Sunday, Oct. 26, 2008 | 2:07 a.m.
When the FBI announced in September that it was widening its criminal probe of the nation’s financial turmoil to include four major Wall Street firms, the reaction of the Senate Judiciary Committee’s chairman was probably similar to the reaction of most Americans.
“The U.S. government is on the hook for anywhere from $800 billion to $1 trillion. And if people were cooking the books, manipulating, doing things they were not supposed to do, then I want people held responsible,” Sen. Patrick Leahy, D-Vt., had said.
The quote, printed in The Wall Street Journal, exuded a sense of confidence that if the FBI is on the case, the people responsible will be prosecuted.
There is a question now, however, if that confidence in the agency’s crime-fighting ability is well placed anymore.
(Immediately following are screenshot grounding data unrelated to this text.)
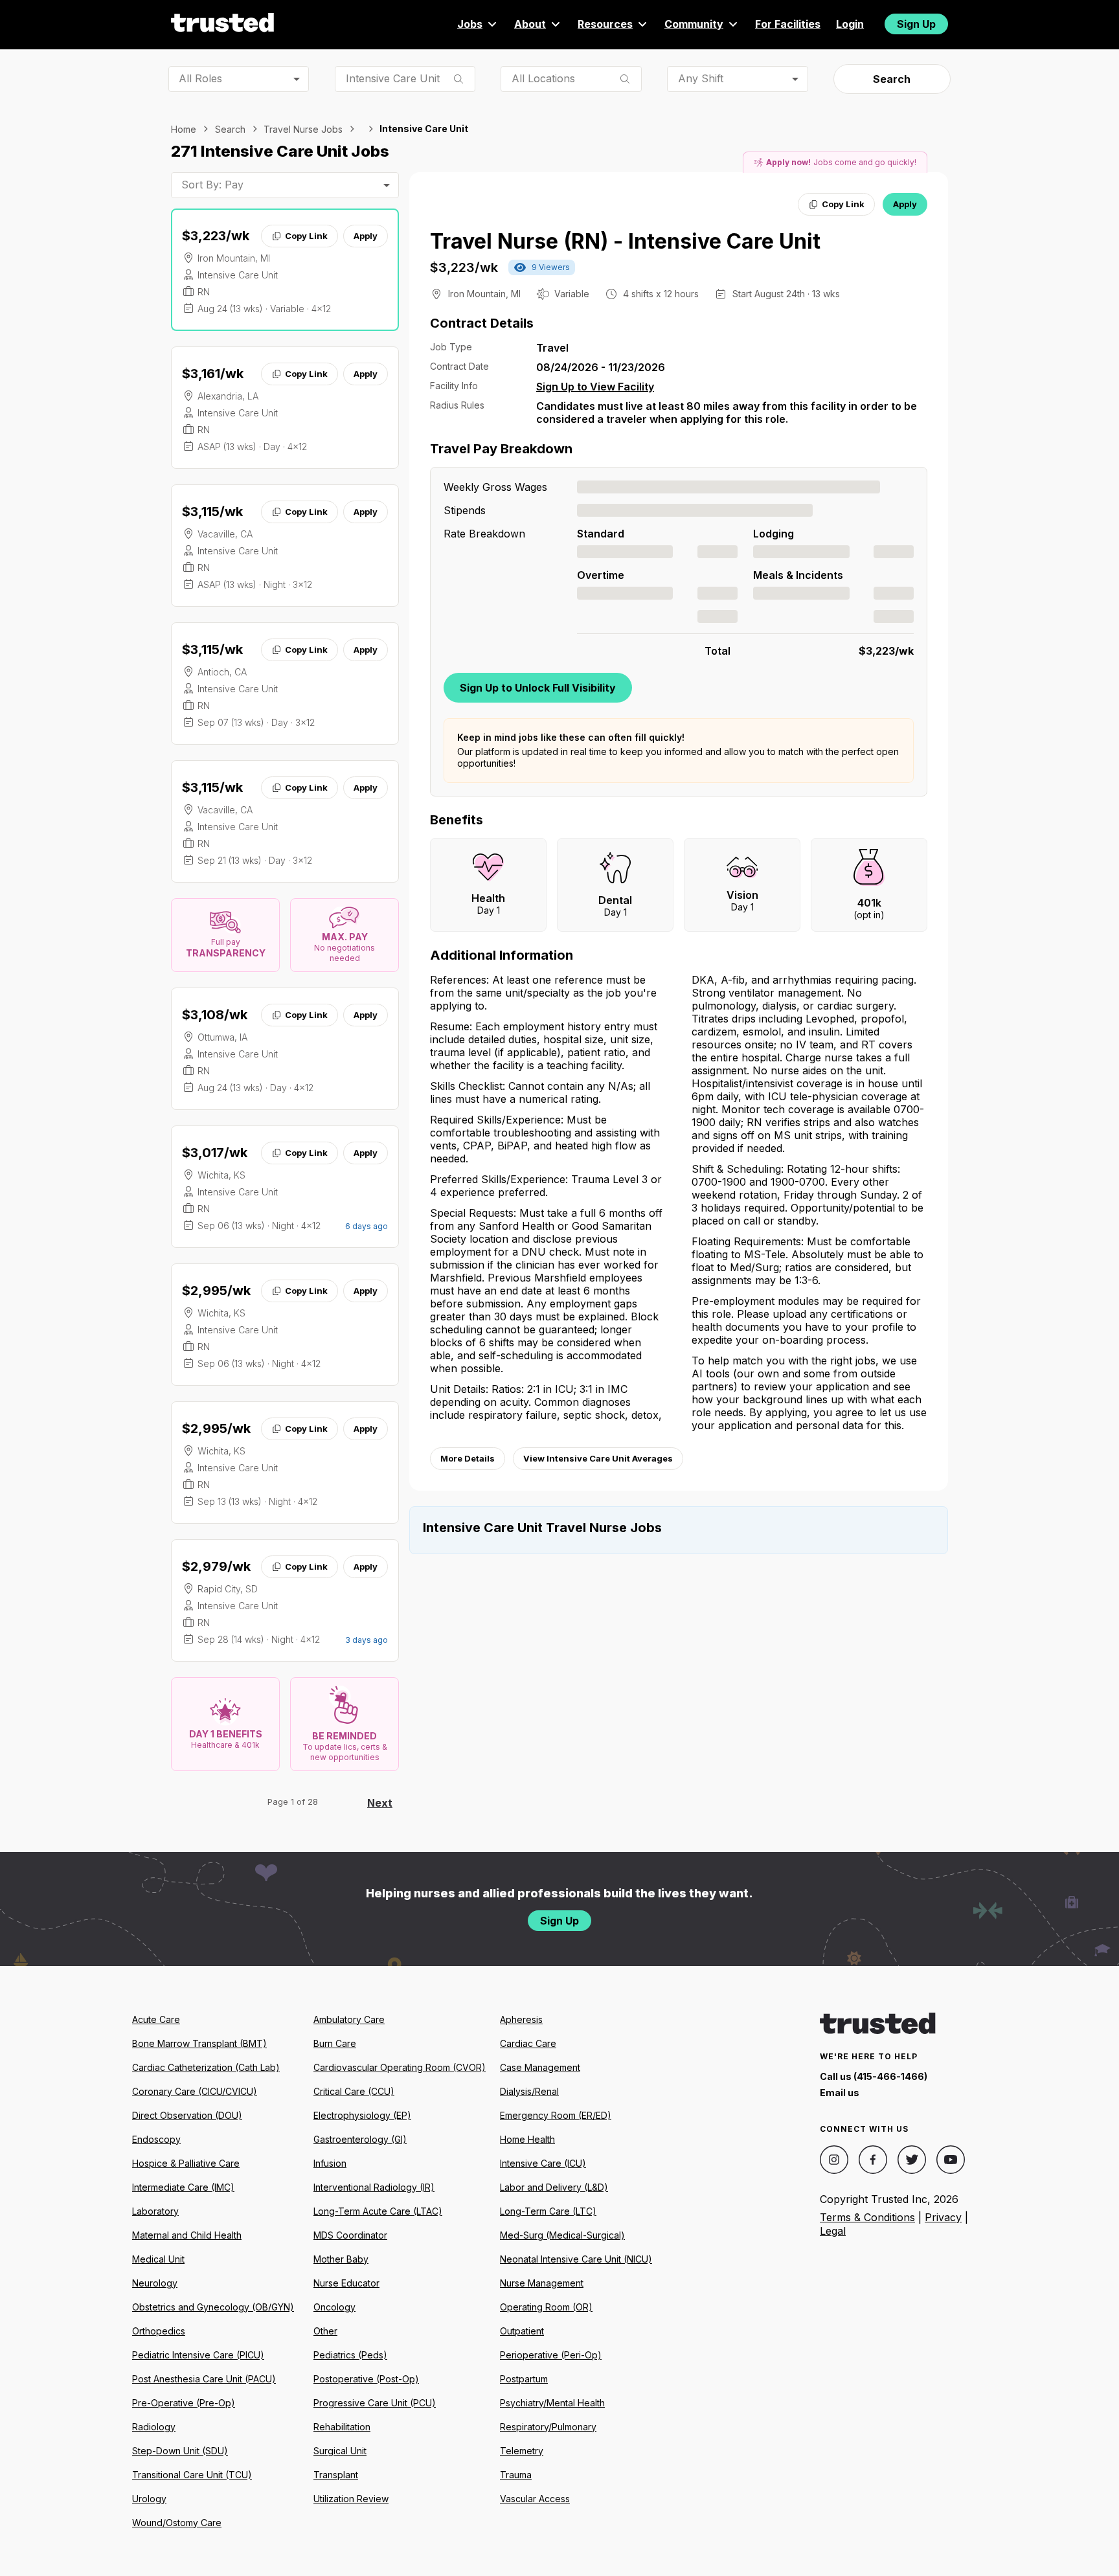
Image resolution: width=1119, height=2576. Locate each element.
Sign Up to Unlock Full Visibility (538, 687)
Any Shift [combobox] (700, 78)
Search (891, 79)
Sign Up (916, 23)
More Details (467, 1458)
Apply (366, 236)
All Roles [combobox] (200, 78)
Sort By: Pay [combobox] (212, 184)
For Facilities (787, 23)
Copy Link (306, 236)
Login (850, 23)
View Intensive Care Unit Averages (598, 1458)
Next (379, 1802)
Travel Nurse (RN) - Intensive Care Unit (625, 241)
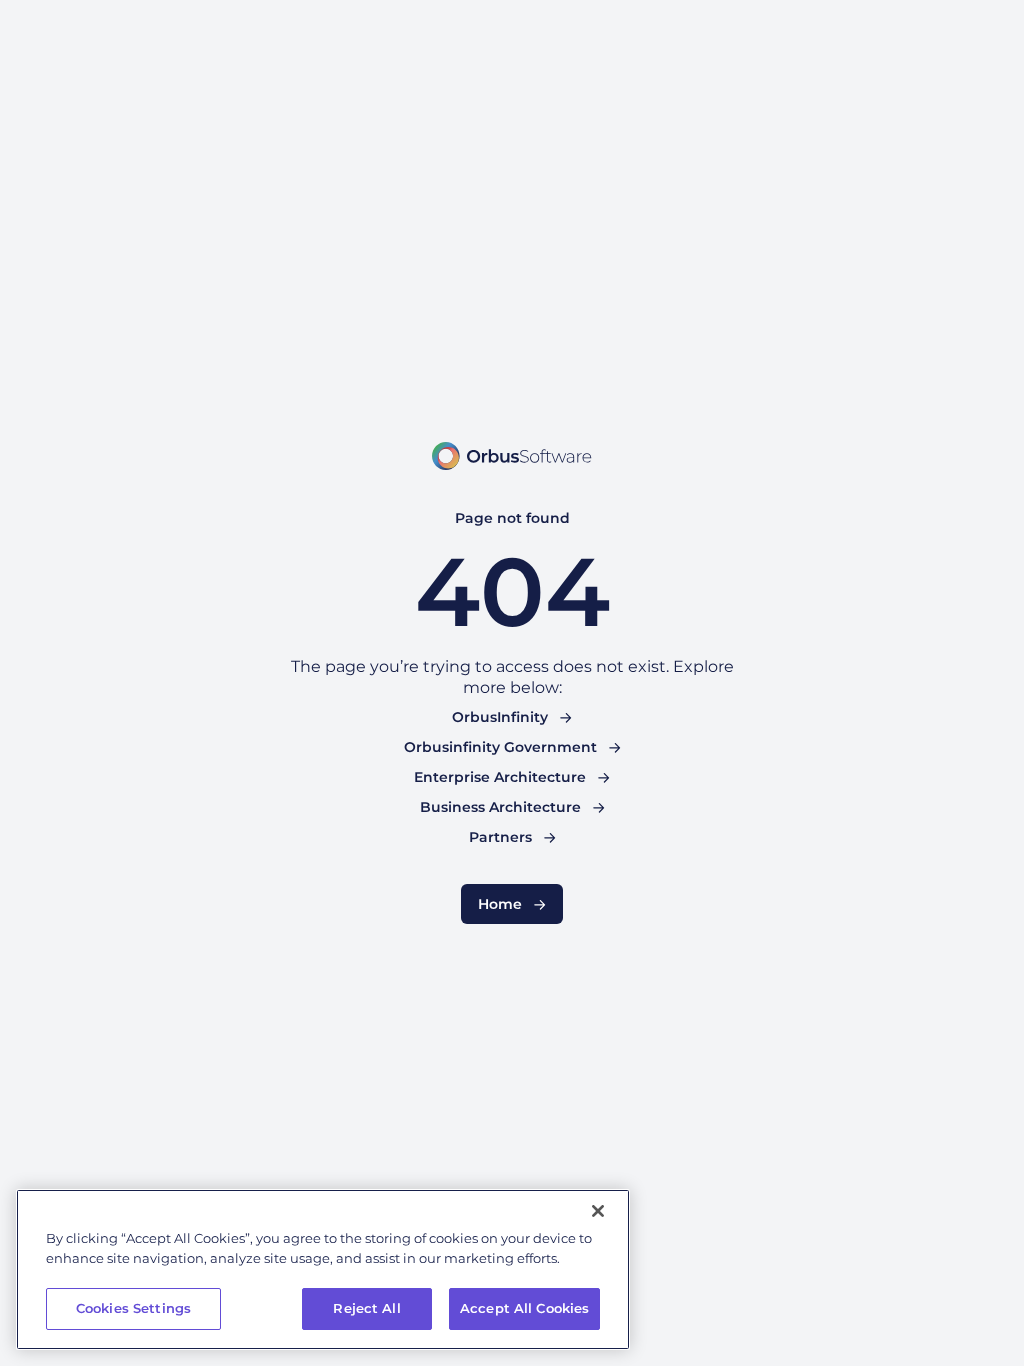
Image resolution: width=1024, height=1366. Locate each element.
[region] (323, 1269)
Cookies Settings (133, 1308)
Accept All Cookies (524, 1308)
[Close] (598, 1211)
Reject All (366, 1308)
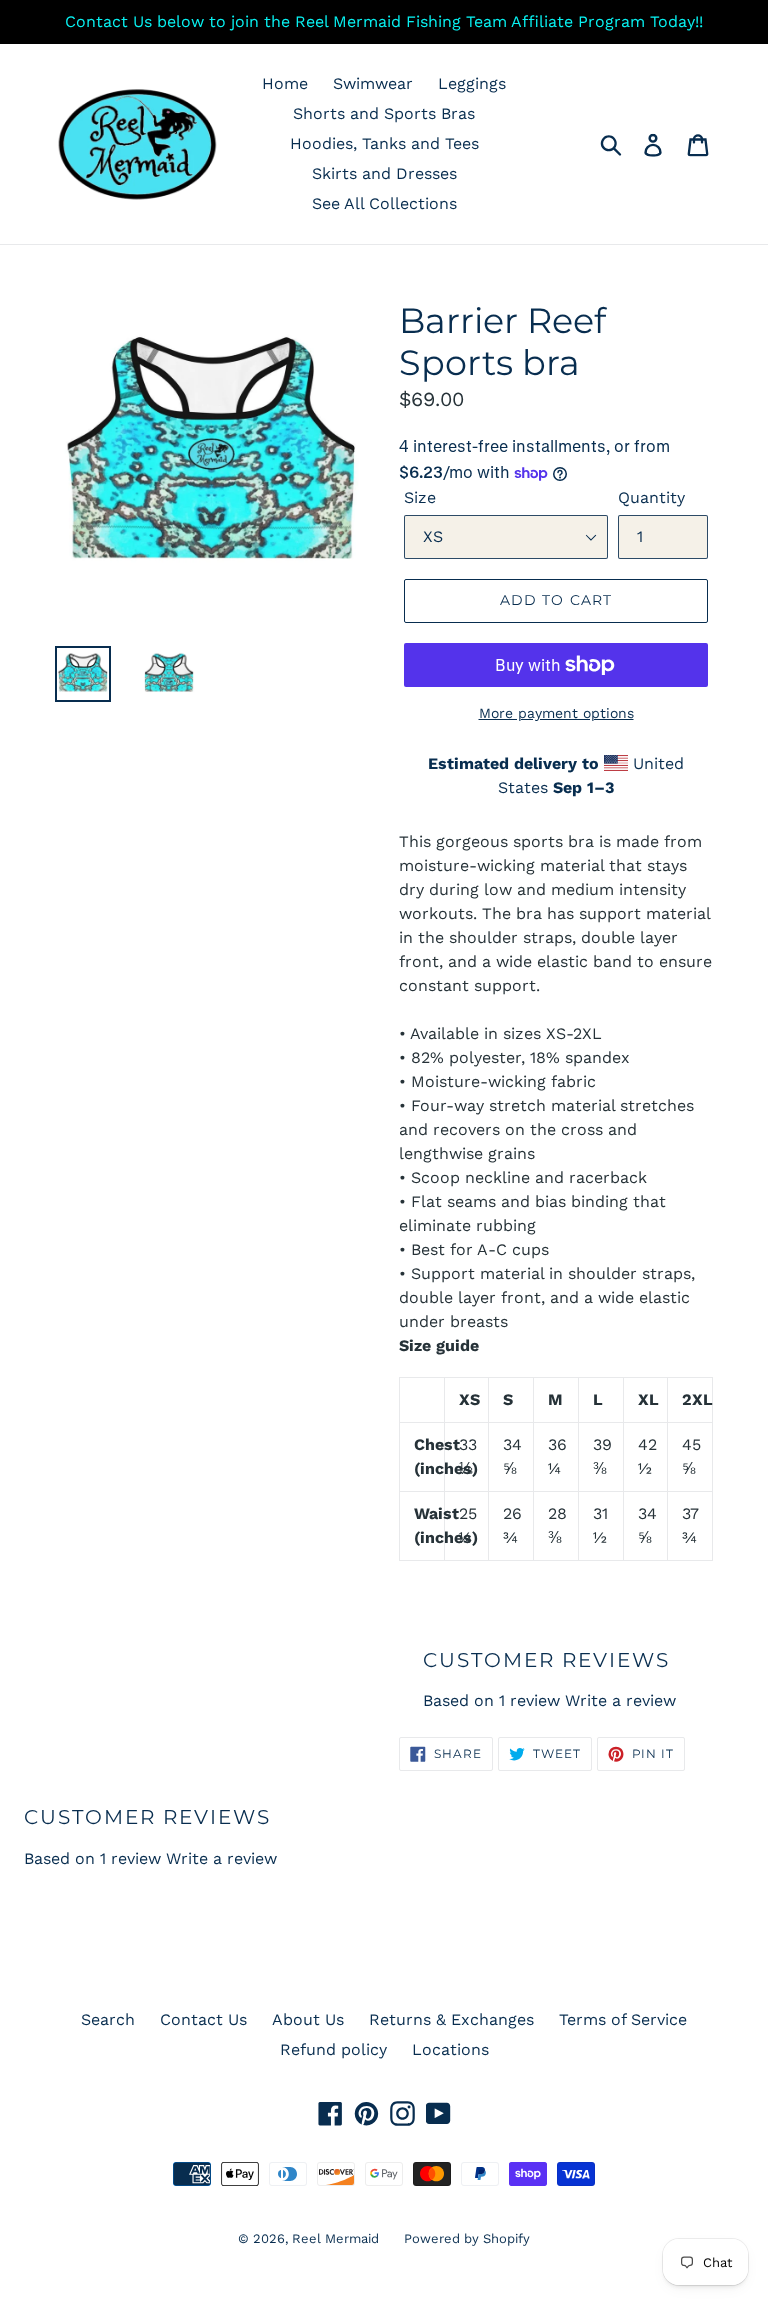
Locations (450, 2049)
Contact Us (203, 2019)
After 9/11 the Bush administration gave a new responsibility — counterterrorism — to about one-third of the FBI’s criminal investigators.
That move was understandable, but the FBI’s budget was never subsequently augmented to replenish its resources for investigating regular offenses, including financial crimes. So although it was comforting to learn that the FBI would be investigating some of the biggest players in the financial meltdown — Fannie Mae, Freddie Mac, Lehman Brothers and American International Group — the reality is that the agency is hamstrung by a shortage of financial investigators.
A lengthy story on this issue was written last week by The New York Times. The newspaper reported that the FBI, since 2004, had been warning of an impending and massive mortgage crisis but that its requests to the Bush administration for more money to hire urgently needed agents for nonterrorism investigations were rebuffed every year.
A study by researchers at Syracuse University was cited in the Times story. From 2000 to 2007, the number of white-collar crime cases investigated by the FBI and handled by federal prosecutors dropped 50 percent, the report stated.
It was a mistake to leave the FBI so short-handed that its ability to effectively investigate financial and other nonterrorism crimes has been shattered. An emaciated FBI will be one of many Bush administration problems the next president will inherit.